「ラオス人民民主共和国」視察報告 その8

Ⅸ.視察報告

4.2月1日:ビエンチャン二日目

(1)ラオス進出企業視察 「LAODI」
ビエンチャン二日目、最初の視察先は、ビエンチャン市内から車で1時間ほどの農村地にある、日系企業の「LAODI」(Lao Agro-Organic Distilley Inc.)です。

左:富田社長、右:井上副社長.png左:富田社長、右:井上副社長当日は、取締役社長の富田安亮氏、取締役副社長・醸造責任者の井上育三氏からお話しを伺いました。

この「LAODI」の事業内容は、さとうきびを使ったラム酒ならびに黒糖の製造販売です。日本人5人が共同出資(6,000万円)した、いわば私的投資で始められた会社です。

ラオスでは、外資系企業の投資は進めているものの、土地を貸して、そこで育てた農作物の加工販売というのはハードルが高かったそうです。

しかし、会社役員に地元の有力者に入って頂いた関係で、土地の借用、サトウキビ農園の開墾、労働者の雇用、製品の製造・販売がうまくいったそうです。

ラオス政府から事業認可は2007年5月8日(ライセンス番号はNo.30/FIMC.VM)、事業内容はラム酒、さとうきび焼酎および黒糖製造販売、さとうきび派生商品の製造販売となっています。取引銀行は「国営ラオス商業銀行」で、2008年12月から製造開始されています。
....
資料を読み解く:
A – ラオス視察報告によると、「LAODI」の取引銀行はどこですか。
B – ラオス視察報告のうち、「ラオスでは、外資系企業の投資」を含む語句で始まり「月から製造開始されています。」で終わる部分を、「地元の有力者」を「地元の実業家」に置き換えて書き改めなさい。
C – ラオス視察報告の続きを、示された最後の文の後から書き継ぎなさい。
....
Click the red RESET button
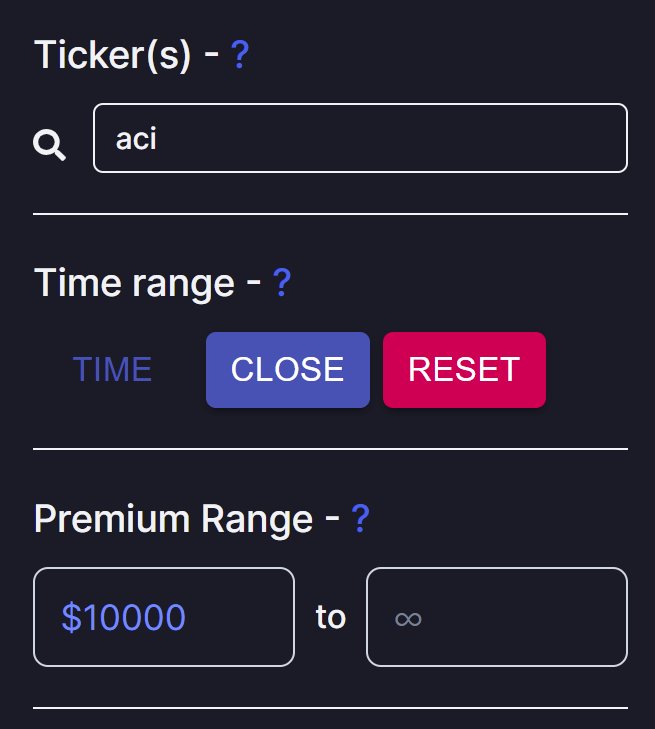The height and width of the screenshot is (729, 655). pyautogui.click(x=464, y=370)
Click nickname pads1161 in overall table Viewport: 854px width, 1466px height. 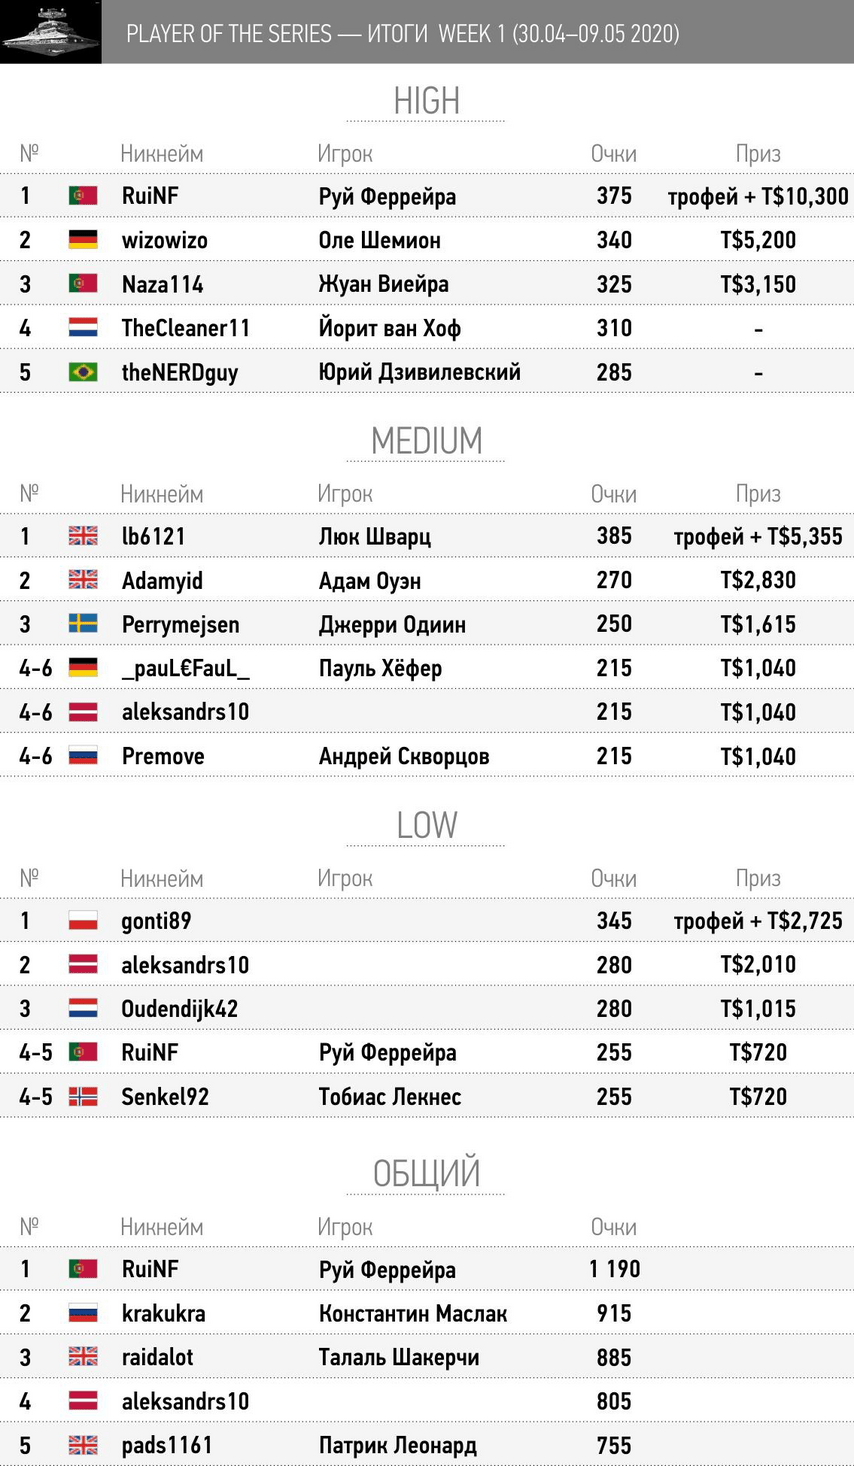point(167,1445)
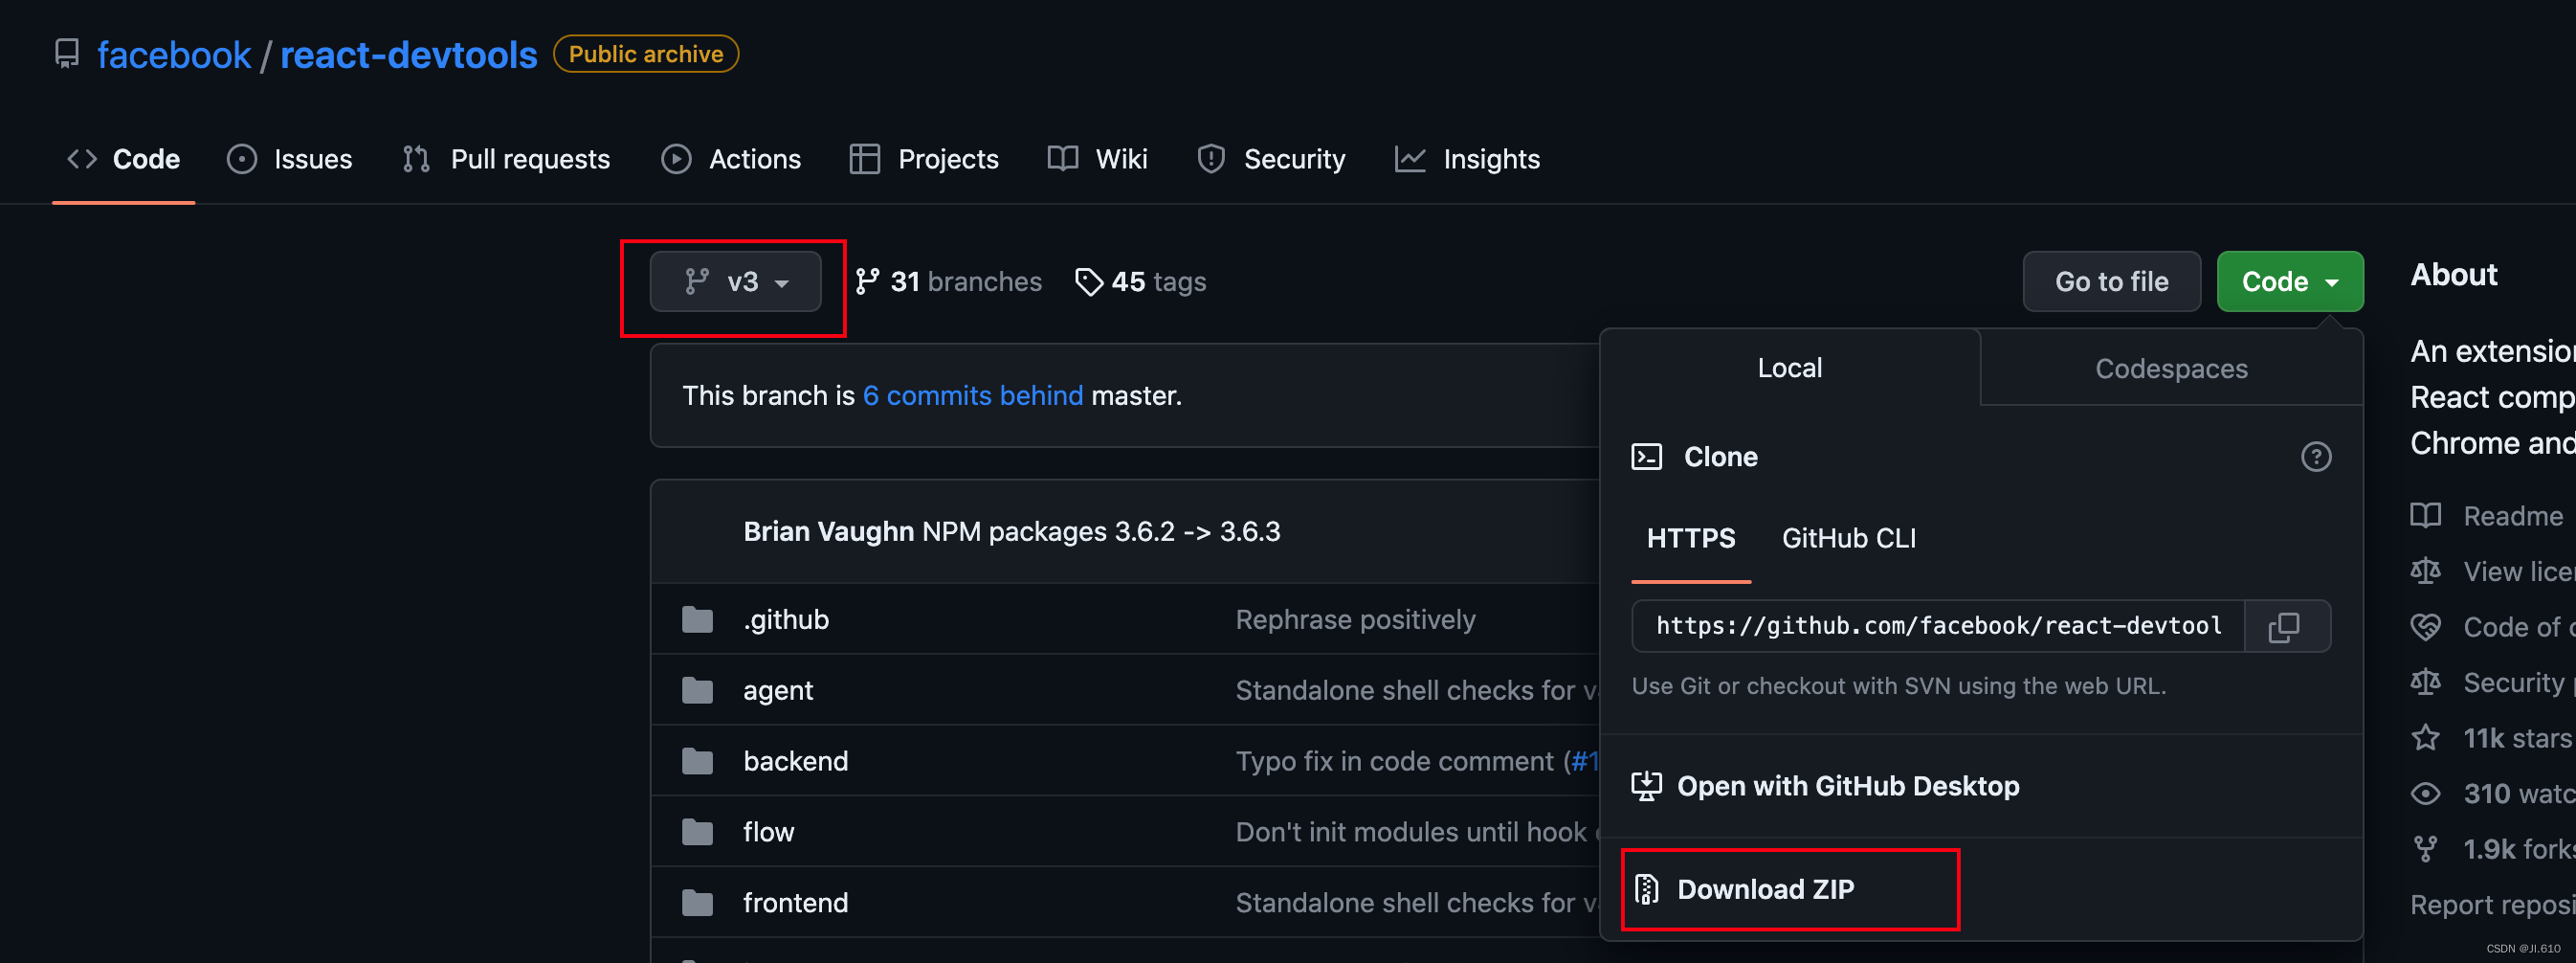This screenshot has height=963, width=2576.
Task: Open the v3 branch selector dropdown
Action: [737, 281]
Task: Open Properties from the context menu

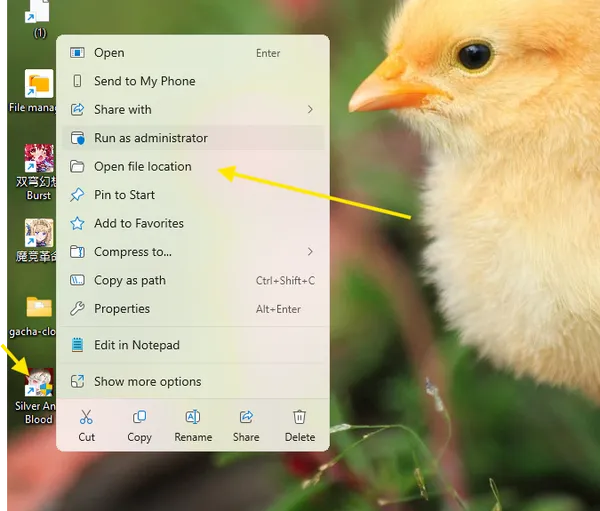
....
解答:
A – 「国営ラオス商業銀行」です。

B –
ラオスでは、外資系企業の投資は進めているものの、土地を貸して、そこで育てた農作物の加工販売というのはハードルが高かったそうです。

しかし、会社役員に地元の実業家に入って頂いた関係で、土地の借用、サトウキビ農園の開墾、労働者の雇用、製品の製造・販売がうまくいったそうです。

ラオス政府から事業認可は2007年5月8日(ライセンス番号はNo.30/FIMC.VM)、事業内容はラム酒、さとうきび焼酎および黒糖製造販売、さとうきび派生商品の製造販売となっています。取引銀行は「国営ラオス商業銀行」で、2008年12月から製造開始されています。

C –
「なぜラム酒だったのですか?」という問いに対し、富田社長は「最初はバイオエタノールの製造計画にアンチする考えから始まった。人が食べる大切な食料を燃料に変える理不尽さに気付き、それに巨額の設備費、国策で動くエネルギー問題の複雑さに戸惑い、それじゃあ大好きな酒を造ろうということなって、ラム酒づくりを始めた。」とのことです。

そして、製造したラム酒について、富田社長は「ラム酒は決して上品なお酒ではないといわれる。しかし、私たち日本人が作ったラム酒は、人の喜びや悲しみの傍で、人に喚起や癒しをもたらすものだと自負している。」と屈託なくお話をさられましたが、相当な苦労をされたのだろうと察しました。

工場、さとうきび農場全景図(HPより).png工場、さとうきび農場全景図(HPより)現在、ラオス政府から借用している土地は22haで、そのうち現在12haでさとうきび栽培を行っており、将来的には開墾してさとうきび畑を広げるとのことでした。

土地の借用期間は15年で、借地料は2期に分けて支払うそうです(前期分は済み)。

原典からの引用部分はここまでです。